(Data records)
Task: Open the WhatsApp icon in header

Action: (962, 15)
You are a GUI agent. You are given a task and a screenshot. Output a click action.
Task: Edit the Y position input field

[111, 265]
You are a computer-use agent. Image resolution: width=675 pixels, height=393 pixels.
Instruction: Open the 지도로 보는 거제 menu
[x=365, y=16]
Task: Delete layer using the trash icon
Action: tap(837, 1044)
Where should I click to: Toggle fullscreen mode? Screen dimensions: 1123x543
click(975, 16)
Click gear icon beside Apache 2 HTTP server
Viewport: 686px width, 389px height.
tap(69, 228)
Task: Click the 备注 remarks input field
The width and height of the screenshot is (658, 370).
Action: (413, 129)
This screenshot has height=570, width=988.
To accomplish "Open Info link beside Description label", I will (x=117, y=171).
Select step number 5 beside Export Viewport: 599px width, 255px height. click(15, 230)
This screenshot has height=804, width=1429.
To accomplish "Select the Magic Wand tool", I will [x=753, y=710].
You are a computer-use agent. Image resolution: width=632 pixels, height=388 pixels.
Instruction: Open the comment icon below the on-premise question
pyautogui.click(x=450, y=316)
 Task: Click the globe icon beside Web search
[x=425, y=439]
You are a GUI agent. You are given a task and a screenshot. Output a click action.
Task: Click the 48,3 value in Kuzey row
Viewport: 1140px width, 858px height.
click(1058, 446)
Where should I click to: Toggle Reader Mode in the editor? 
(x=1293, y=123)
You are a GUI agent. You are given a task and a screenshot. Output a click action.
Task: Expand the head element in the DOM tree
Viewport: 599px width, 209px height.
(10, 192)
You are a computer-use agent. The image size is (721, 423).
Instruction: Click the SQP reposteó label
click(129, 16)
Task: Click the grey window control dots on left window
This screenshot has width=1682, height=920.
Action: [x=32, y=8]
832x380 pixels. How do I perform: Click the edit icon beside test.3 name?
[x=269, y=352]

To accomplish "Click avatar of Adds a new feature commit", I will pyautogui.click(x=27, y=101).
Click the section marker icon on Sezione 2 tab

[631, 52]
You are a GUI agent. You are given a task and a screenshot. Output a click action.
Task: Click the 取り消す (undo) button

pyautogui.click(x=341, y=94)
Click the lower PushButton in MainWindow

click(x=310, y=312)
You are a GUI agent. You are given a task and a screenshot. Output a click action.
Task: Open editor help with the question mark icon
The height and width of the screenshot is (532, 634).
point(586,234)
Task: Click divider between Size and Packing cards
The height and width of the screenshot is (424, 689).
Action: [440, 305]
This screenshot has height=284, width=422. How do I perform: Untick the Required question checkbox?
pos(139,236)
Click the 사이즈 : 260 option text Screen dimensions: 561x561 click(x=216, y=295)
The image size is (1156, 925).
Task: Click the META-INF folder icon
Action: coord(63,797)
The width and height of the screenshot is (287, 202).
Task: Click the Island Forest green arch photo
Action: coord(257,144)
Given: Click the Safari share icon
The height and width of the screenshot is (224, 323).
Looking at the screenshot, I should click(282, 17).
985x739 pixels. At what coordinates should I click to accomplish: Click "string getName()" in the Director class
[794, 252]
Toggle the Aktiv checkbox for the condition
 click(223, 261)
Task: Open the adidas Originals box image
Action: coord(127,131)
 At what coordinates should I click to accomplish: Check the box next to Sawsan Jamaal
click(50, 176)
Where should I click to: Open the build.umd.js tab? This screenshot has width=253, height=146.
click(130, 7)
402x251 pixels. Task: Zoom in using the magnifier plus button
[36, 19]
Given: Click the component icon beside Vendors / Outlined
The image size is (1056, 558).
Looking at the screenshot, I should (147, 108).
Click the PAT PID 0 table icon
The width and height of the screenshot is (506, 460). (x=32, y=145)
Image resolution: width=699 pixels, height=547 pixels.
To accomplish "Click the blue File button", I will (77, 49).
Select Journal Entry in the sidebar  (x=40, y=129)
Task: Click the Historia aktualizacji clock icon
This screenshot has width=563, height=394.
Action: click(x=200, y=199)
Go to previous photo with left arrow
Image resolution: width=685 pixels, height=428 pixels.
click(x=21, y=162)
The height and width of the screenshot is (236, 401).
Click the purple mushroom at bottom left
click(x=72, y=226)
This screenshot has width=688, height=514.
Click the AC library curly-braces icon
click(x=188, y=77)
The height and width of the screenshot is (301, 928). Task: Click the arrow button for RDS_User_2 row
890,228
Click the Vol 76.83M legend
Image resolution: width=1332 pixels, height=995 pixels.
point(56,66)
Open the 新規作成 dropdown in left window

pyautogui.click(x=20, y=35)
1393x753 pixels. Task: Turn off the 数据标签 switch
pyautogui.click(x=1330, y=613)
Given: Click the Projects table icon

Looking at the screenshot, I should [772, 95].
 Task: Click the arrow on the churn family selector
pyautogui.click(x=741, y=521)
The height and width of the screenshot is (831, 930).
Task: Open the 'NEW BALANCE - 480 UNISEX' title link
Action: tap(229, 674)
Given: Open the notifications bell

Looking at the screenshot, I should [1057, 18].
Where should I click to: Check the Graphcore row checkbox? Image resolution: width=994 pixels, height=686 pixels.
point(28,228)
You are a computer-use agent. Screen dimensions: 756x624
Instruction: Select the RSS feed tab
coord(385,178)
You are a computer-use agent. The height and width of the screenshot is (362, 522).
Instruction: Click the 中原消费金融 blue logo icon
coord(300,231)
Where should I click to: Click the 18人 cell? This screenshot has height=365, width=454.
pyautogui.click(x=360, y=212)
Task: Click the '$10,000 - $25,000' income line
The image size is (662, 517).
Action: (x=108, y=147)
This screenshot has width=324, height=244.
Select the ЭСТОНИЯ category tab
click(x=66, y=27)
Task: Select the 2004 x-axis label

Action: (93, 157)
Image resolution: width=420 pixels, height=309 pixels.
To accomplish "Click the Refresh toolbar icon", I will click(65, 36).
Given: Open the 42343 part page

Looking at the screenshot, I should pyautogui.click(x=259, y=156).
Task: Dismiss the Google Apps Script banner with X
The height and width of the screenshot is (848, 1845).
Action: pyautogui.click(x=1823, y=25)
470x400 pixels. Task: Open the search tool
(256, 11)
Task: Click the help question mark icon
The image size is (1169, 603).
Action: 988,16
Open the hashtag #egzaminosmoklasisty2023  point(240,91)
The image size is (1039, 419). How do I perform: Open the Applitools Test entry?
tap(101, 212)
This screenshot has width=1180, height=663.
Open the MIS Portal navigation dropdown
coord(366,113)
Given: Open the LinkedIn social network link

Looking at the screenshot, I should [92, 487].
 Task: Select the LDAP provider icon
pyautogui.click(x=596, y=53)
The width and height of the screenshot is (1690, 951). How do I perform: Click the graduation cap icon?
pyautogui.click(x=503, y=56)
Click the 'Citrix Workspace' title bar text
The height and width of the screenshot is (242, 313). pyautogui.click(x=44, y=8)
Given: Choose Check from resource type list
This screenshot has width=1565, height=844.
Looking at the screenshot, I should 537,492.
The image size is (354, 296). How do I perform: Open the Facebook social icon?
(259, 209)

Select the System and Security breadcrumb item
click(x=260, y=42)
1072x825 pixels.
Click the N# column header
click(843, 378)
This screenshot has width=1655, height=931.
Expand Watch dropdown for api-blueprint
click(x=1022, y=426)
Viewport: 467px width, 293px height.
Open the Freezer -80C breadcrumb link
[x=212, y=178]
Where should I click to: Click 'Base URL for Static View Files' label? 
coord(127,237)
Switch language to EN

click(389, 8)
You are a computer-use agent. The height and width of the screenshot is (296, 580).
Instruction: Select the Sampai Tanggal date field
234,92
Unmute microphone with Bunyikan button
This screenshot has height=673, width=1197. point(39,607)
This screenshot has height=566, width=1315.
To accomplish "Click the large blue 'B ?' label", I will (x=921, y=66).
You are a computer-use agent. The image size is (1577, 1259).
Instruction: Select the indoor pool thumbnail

» **Written exercise**: Rewrite the rows above so that every "Viewport" becomes "Display", keeping everything else the same.

» **Result of this task**:
Task: Open the WhatsApp icon in header

Action: (962, 15)
You are a GUI agent. You are given a task and a screenshot. Output a click action.
Task: Edit the Y position input field

[111, 265]
You are a computer-use agent. Image resolution: width=675 pixels, height=393 pixels.
Instruction: Open the 지도로 보는 거제 menu
[x=365, y=16]
Task: Delete layer using the trash icon
Action: tap(837, 1044)
Where should I click to: Toggle fullscreen mode? Screen dimensions: 1123x543
click(975, 16)
Click gear icon beside Apache 2 HTTP server
Display: 686px width, 389px height.
tap(69, 228)
Task: Click the 备注 remarks input field
The width and height of the screenshot is (658, 370).
Action: (413, 129)
This screenshot has height=570, width=988.
To accomplish "Open Info link beside Description label", I will (x=117, y=171).
Select step number 5 beside Export Display: 599px width, 255px height. click(15, 230)
This screenshot has height=804, width=1429.
To accomplish "Select the Magic Wand tool", I will [x=753, y=710].
You are a computer-use agent. Image resolution: width=632 pixels, height=388 pixels.
Instruction: Open the comment icon below the on-premise question
pyautogui.click(x=450, y=316)
 Task: Click the globe icon beside Web search
[x=425, y=439]
You are a GUI agent. You are given a task and a screenshot. Output a click action.
Task: Click the 48,3 value in Kuzey row
Display: 1140px width, 858px height.
click(1058, 446)
Where should I click to: Toggle Reader Mode in the editor? 
(x=1293, y=123)
You are a GUI agent. You are given a task and a screenshot. Output a click action.
Task: Expand the head element in the DOM tree
Display: 599px width, 209px height.
(10, 192)
You are a computer-use agent. The image size is (721, 423).
Instruction: Click the SQP reposteó label
click(129, 16)
Task: Click the grey window control dots on left window
This screenshot has width=1682, height=920.
Action: [x=32, y=8]
832x380 pixels. How do I perform: Click the edit icon beside test.3 name?
[x=269, y=352]

To accomplish "Click avatar of Adds a new feature commit", I will pyautogui.click(x=27, y=101).
Click the section marker icon on Sezione 2 tab

[631, 52]
You are a GUI agent. You are given a task and a screenshot. Output a click action.
Task: Click the 取り消す (undo) button

pyautogui.click(x=341, y=94)
Click the lower PushButton in MainWindow

click(x=310, y=312)
You are a GUI agent. You are given a task and a screenshot. Output a click action.
Task: Open editor help with the question mark icon
The height and width of the screenshot is (532, 634).
point(586,234)
Task: Click divider between Size and Packing cards
The height and width of the screenshot is (424, 689).
Action: [440, 305]
This screenshot has height=284, width=422. How do I perform: Untick the Required question checkbox?
pos(139,236)
Click the 사이즈 : 260 option text Screen dimensions: 561x561 click(x=216, y=295)
The image size is (1156, 925).
Task: Click the META-INF folder icon
Action: coord(63,797)
The width and height of the screenshot is (287, 202).
Task: Click the Island Forest green arch photo
Action: coord(257,144)
Given: Click the Safari share icon
The height and width of the screenshot is (224, 323).
Looking at the screenshot, I should click(282, 17).
985x739 pixels. At what coordinates should I click to accomplish: Click "string getName()" in the Director class
[794, 252]
Toggle the Aktiv checkbox for the condition
 click(223, 261)
Task: Open the adidas Originals box image
Action: coord(127,131)
 At what coordinates should I click to accomplish: Check the box next to Sawsan Jamaal
click(50, 176)
Where should I click to: Open the build.umd.js tab? This screenshot has width=253, height=146.
click(130, 7)
402x251 pixels. Task: Zoom in using the magnifier plus button
[36, 19]
Given: Click the component icon beside Vendors / Outlined
The image size is (1056, 558).
Looking at the screenshot, I should (147, 108).
Click the PAT PID 0 table icon
The width and height of the screenshot is (506, 460). (x=32, y=145)
Image resolution: width=699 pixels, height=547 pixels.
To accomplish "Click the blue File button", I will (77, 49).
Select Journal Entry in the sidebar  (x=40, y=129)
Task: Click the Historia aktualizacji clock icon
This screenshot has width=563, height=394.
Action: click(x=200, y=199)
Go to previous photo with left arrow
Image resolution: width=685 pixels, height=428 pixels.
click(x=21, y=162)
The height and width of the screenshot is (236, 401).
Click the purple mushroom at bottom left
click(x=72, y=226)
This screenshot has width=688, height=514.
Click the AC library curly-braces icon
click(x=188, y=77)
The height and width of the screenshot is (301, 928). Task: Click the arrow button for RDS_User_2 row
890,228
Click the Vol 76.83M legend
Image resolution: width=1332 pixels, height=995 pixels.
point(56,66)
Open the 新規作成 dropdown in left window

pyautogui.click(x=20, y=35)
1393x753 pixels. Task: Turn off the 数据标签 switch
pyautogui.click(x=1330, y=613)
Given: Click the Projects table icon

Looking at the screenshot, I should [772, 95].
 Task: Click the arrow on the churn family selector
pyautogui.click(x=741, y=521)
The height and width of the screenshot is (831, 930).
Task: Open the 'NEW BALANCE - 480 UNISEX' title link
Action: tap(229, 674)
Given: Open the notifications bell

Looking at the screenshot, I should [1057, 18].
Where should I click to: Check the Graphcore row checkbox? Image resolution: width=994 pixels, height=686 pixels.
point(28,228)
You are a computer-use agent. Screen dimensions: 756x624
Instruction: Select the RSS feed tab
coord(385,178)
You are a computer-use agent. The height and width of the screenshot is (362, 522).
Instruction: Click the 中原消费金融 blue logo icon
coord(300,231)
Where should I click to: Click the 18人 cell? This screenshot has height=365, width=454.
pyautogui.click(x=360, y=212)
Task: Click the '$10,000 - $25,000' income line
The image size is (662, 517).
Action: (x=108, y=147)
This screenshot has width=324, height=244.
Select the ЭСТОНИЯ category tab
click(x=66, y=27)
Task: Select the 2004 x-axis label

Action: (93, 157)
Image resolution: width=420 pixels, height=309 pixels.
To accomplish "Click the Refresh toolbar icon", I will click(65, 36).
Given: Open the 42343 part page

Looking at the screenshot, I should pyautogui.click(x=259, y=156).
Task: Dismiss the Google Apps Script banner with X
The height and width of the screenshot is (848, 1845).
Action: pyautogui.click(x=1823, y=25)
470x400 pixels. Task: Open the search tool
(256, 11)
Task: Click the help question mark icon
The image size is (1169, 603).
Action: 988,16
Open the hashtag #egzaminosmoklasisty2023  point(240,91)
The image size is (1039, 419). How do I perform: Open the Applitools Test entry?
tap(101, 212)
This screenshot has width=1180, height=663.
Open the MIS Portal navigation dropdown
coord(366,113)
Given: Open the LinkedIn social network link

Looking at the screenshot, I should [92, 487].
 Task: Select the LDAP provider icon
pyautogui.click(x=596, y=53)
The width and height of the screenshot is (1690, 951). How do I perform: Click the graduation cap icon?
pyautogui.click(x=503, y=56)
Click the 'Citrix Workspace' title bar text
The height and width of the screenshot is (242, 313). pyautogui.click(x=44, y=8)
Given: Choose Check from resource type list
This screenshot has width=1565, height=844.
Looking at the screenshot, I should 537,492.
The image size is (354, 296). How do I perform: Open the Facebook social icon?
(259, 209)

Select the System and Security breadcrumb item
click(x=260, y=42)
1072x825 pixels.
Click the N# column header
click(843, 378)
This screenshot has width=1655, height=931.
Expand Watch dropdown for api-blueprint
click(x=1022, y=426)
Display: 467px width, 293px height.
Open the Freezer -80C breadcrumb link
[x=212, y=178]
Where should I click to: Click 'Base URL for Static View Files' label? 
coord(127,237)
Switch language to EN

click(389, 8)
You are a computer-use agent. The height and width of the screenshot is (296, 580).
Instruction: Select the Sampai Tanggal date field
234,92
Unmute microphone with Bunyikan button
This screenshot has height=673, width=1197. point(39,607)
This screenshot has height=566, width=1315.
To accomplish "Click the large blue 'B ?' label", I will (x=921, y=66).
You are a computer-use agent. The image size is (1577, 1259).
Instruction: Select the indoor pool thumbnail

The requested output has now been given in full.